The city’s real estate sales market is heating up as the weather gets warmer, and experts predict fierce competition as buyers vie for apartments that fit their budgets.

Though new developments popping up around the city indicate a healthy economy, plenty of New Yorkers are not feeling the relief.

“There’s been downsizing in a lot of high-paying industries,” real estate group Citi Habitats president Gary Malin explained, referring to the city’s employment climate. “There’s not a deep pool of people who can afford prices as they are now.”

And prices are rising in most of the city, data from this winter shows.

The median Manhattan resale price rose 1.3% year-over-year to $990,142 in February, according to a market report from the listings site StreetEasy.
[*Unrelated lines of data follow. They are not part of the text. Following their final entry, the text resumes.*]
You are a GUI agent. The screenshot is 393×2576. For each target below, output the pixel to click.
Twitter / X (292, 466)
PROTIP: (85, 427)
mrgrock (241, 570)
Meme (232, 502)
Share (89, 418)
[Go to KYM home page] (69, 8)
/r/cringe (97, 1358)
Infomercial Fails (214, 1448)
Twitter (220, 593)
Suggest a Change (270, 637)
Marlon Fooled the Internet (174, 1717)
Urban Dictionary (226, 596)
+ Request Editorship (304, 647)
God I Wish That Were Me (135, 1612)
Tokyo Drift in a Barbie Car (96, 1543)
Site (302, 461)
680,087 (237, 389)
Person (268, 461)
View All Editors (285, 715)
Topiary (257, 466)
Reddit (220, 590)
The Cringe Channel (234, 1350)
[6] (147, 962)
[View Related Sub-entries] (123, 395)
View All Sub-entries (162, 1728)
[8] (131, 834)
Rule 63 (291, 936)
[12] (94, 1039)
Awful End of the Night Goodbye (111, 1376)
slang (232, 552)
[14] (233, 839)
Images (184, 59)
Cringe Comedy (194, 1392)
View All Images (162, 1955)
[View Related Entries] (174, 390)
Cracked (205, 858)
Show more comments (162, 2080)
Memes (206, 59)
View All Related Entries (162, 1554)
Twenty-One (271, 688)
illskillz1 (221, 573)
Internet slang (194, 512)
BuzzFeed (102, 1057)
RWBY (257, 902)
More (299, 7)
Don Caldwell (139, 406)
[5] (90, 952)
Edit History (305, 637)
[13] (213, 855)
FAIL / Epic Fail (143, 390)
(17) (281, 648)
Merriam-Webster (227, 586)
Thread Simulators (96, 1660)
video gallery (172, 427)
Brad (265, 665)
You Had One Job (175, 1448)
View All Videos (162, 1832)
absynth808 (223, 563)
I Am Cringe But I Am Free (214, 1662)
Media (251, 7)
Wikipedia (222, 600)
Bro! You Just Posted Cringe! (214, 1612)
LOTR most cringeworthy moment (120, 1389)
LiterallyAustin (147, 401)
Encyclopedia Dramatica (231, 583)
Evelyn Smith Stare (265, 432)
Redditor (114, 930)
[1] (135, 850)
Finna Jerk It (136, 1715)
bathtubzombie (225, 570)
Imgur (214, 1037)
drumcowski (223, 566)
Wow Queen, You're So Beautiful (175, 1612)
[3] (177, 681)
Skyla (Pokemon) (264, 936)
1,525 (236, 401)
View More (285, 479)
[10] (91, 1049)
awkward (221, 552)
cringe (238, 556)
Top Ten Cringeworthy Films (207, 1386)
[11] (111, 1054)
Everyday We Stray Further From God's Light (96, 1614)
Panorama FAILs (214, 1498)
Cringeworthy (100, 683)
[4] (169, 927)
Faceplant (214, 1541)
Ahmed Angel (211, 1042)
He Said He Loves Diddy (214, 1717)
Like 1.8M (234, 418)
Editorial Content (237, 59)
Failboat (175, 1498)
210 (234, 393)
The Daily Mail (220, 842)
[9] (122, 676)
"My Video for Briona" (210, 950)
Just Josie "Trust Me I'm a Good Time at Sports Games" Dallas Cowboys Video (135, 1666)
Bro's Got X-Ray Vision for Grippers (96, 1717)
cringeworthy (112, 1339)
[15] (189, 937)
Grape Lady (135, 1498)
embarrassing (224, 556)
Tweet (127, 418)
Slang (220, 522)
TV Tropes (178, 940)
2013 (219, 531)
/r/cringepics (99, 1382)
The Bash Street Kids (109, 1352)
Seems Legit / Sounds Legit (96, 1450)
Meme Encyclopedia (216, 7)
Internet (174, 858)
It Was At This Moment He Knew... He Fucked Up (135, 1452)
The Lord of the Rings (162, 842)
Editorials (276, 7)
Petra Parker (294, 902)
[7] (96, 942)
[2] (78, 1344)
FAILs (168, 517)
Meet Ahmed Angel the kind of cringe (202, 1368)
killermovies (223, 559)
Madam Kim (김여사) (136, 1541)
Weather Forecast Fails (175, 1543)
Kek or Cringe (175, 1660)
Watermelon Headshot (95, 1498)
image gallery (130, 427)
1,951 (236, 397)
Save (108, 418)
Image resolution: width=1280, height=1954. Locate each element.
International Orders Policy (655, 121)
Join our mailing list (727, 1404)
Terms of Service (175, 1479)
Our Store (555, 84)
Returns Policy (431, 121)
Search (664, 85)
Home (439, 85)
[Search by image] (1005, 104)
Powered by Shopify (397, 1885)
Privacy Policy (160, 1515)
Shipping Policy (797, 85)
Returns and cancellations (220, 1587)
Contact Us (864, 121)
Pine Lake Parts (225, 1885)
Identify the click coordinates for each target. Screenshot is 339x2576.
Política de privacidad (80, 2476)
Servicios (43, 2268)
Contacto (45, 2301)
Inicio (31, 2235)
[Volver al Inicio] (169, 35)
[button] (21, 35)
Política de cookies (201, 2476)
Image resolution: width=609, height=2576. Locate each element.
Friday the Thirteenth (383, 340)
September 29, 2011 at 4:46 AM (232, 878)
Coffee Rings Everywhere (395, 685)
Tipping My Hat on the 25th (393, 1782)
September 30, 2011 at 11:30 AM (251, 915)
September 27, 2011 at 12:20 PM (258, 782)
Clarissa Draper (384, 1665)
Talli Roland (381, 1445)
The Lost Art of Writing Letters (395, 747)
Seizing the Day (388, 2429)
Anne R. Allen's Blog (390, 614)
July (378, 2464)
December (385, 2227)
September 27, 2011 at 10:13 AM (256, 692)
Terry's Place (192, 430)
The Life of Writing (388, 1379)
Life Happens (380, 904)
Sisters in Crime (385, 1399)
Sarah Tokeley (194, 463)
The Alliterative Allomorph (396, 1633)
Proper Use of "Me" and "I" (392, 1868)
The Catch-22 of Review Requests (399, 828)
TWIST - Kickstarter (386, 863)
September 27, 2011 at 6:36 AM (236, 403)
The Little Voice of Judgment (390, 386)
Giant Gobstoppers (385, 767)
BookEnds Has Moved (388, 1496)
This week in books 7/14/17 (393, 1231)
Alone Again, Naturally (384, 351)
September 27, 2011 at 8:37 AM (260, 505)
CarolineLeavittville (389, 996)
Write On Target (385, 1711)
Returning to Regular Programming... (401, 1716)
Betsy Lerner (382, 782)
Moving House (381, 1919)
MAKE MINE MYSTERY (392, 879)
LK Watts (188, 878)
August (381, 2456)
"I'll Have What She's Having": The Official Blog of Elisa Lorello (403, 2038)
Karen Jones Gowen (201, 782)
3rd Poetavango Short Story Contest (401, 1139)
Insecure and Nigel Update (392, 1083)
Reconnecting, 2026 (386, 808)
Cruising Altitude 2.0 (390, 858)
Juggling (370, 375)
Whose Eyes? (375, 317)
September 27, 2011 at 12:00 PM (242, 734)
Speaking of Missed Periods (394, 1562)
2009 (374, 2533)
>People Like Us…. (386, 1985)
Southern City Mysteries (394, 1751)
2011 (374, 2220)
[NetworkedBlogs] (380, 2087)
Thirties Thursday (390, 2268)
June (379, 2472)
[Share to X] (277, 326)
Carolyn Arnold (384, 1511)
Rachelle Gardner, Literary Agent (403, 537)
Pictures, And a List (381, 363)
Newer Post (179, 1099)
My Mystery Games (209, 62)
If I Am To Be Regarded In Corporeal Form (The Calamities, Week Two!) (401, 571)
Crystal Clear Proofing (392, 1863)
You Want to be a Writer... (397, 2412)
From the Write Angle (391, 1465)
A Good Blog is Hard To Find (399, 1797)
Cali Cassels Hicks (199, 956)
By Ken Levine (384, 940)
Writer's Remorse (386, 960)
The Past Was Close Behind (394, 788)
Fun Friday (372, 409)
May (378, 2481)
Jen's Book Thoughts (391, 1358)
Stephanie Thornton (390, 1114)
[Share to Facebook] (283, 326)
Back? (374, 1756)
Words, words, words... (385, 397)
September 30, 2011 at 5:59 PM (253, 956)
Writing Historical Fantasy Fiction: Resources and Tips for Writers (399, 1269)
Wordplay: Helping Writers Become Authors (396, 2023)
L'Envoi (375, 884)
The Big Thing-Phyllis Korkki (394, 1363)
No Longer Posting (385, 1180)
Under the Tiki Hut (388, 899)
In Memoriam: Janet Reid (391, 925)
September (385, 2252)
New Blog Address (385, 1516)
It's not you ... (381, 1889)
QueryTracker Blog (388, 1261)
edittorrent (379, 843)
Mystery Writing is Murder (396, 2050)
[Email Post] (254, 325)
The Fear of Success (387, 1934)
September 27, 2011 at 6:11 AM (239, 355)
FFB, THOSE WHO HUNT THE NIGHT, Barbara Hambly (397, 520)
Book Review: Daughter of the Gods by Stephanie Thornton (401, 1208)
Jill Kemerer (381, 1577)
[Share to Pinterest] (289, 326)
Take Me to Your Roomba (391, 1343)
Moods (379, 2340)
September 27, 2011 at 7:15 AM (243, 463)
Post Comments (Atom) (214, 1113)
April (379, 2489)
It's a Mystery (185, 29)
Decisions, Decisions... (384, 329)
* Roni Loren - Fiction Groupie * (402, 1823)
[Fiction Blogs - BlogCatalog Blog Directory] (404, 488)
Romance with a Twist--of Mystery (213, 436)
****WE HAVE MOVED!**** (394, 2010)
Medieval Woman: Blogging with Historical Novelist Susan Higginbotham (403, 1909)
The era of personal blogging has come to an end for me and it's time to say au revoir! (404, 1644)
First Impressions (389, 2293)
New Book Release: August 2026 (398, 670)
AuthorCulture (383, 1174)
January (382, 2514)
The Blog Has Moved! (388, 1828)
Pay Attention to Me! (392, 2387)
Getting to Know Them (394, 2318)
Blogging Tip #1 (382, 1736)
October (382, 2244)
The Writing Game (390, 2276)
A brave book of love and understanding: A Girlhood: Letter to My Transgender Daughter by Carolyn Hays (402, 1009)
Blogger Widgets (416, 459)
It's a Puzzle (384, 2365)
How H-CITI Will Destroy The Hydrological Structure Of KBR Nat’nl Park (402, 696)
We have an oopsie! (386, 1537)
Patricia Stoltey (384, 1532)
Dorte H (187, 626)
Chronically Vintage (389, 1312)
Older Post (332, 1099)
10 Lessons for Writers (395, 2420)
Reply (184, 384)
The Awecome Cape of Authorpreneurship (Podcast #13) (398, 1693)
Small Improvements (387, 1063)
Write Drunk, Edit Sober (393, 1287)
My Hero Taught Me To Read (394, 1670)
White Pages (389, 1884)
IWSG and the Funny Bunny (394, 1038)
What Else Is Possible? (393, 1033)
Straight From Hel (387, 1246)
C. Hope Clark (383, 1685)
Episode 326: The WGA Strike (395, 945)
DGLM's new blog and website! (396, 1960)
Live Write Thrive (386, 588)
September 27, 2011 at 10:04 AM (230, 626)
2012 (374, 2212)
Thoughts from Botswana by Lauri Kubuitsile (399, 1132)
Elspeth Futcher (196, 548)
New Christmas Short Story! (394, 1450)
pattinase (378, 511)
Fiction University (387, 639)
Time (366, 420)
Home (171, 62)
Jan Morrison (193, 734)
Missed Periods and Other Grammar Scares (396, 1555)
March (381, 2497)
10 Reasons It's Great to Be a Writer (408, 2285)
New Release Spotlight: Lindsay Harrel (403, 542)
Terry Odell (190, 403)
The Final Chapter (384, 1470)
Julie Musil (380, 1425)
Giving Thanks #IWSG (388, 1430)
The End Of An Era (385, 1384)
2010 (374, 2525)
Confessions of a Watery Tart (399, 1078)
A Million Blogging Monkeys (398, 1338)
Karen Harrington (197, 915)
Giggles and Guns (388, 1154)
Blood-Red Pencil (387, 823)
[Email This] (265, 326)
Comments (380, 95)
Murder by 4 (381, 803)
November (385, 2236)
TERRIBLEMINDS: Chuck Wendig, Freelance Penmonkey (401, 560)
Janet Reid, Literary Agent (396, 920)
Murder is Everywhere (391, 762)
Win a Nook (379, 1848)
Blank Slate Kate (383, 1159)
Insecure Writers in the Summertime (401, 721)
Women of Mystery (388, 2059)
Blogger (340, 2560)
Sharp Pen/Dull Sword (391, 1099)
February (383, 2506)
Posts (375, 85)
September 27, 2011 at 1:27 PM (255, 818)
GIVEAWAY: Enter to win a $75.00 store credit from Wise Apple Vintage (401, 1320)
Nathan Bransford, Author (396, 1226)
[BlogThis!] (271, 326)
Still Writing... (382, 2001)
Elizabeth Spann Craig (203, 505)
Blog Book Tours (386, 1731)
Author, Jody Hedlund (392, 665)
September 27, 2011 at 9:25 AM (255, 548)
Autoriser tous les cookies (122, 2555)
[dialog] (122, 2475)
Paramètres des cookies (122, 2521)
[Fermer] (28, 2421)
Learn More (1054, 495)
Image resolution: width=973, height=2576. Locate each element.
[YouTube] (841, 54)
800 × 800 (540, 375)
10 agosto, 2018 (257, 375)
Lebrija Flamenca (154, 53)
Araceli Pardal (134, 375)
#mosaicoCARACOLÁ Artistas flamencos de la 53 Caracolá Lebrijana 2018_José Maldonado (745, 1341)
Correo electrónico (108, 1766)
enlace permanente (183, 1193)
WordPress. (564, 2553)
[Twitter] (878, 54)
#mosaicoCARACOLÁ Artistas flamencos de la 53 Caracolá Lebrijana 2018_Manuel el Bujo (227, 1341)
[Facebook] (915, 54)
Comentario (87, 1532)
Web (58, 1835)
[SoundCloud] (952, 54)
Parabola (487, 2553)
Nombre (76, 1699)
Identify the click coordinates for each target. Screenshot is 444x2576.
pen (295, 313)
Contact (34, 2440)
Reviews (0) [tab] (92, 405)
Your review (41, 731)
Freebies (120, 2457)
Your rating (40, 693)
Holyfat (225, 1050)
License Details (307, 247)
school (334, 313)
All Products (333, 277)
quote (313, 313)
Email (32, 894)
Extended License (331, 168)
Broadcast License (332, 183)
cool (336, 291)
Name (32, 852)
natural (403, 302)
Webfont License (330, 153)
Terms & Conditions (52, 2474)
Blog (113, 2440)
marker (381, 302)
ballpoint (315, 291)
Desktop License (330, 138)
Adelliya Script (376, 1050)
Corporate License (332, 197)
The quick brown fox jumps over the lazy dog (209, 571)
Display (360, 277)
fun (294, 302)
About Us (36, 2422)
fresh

In Brooklyn, the median resale price rose 5.2% to $569,429.

“Upper Manhattan and east Brooklyn are really driving the high-competition market,” noted Grant Long, StreetEasy’s senior economist. “People are really seeking good deals and value for their money.”

House-hunters looking in those neighborhoods should act fast however, as sellers are taking note of the demand and are raising prices to take advantage of it, he said.

The median resale price above 110th Street in upper Manhattan rose 7.8% year-over-year to $673,874 in February. In east Brooklyn, which includes neighborhoods like Crown Heights and Bushwick, that number rose 11% to to $492,688.

New developments include residences in the massive Hudson Yards project on the far West Side and One Riverside Park in Lincoln Square.

They’re booming in Brooklyn too, with buildings like the Oosten at 429 Kent Ave. in Williamsburg and the Pierhouse at 90 Furman St. in Brooklyn Heights.

Queens is also experiencing growth, with new offerings including The Harrison at 27-21 44th Drive and the Grand at Sky View Parc complex in Flushing.

But for those who can’t afford to buy property in a brand-new building, there is hope: a first-quarter market report from the real estate brokerage Douglas Elliman showed a widening gap between the prices properties are listed at and what they end up closing for.

Resale properties accounted for 84% of the market in the first quarter of 2017, up 7.7% from the same period in 2016, the report showed.

Meanwhile, the average purchase price was 4.2% below the asking price in the first quarter, which was double the rate in the same period in 2016 when the average difference was a 2.1% difference.

This indicates that sellers are compromising more to meet the financial needs of buyers, explained Jonathan Miller, CEO of the appraisal firm Miller Samuel, which compiles Douglas Elliman’s reports.

“When you have sellers more connected to market conditions you have more transactions, and that’s what seemed to happen in the first quarter,” Miller said. “That may be an indicator of what’s in store for us.”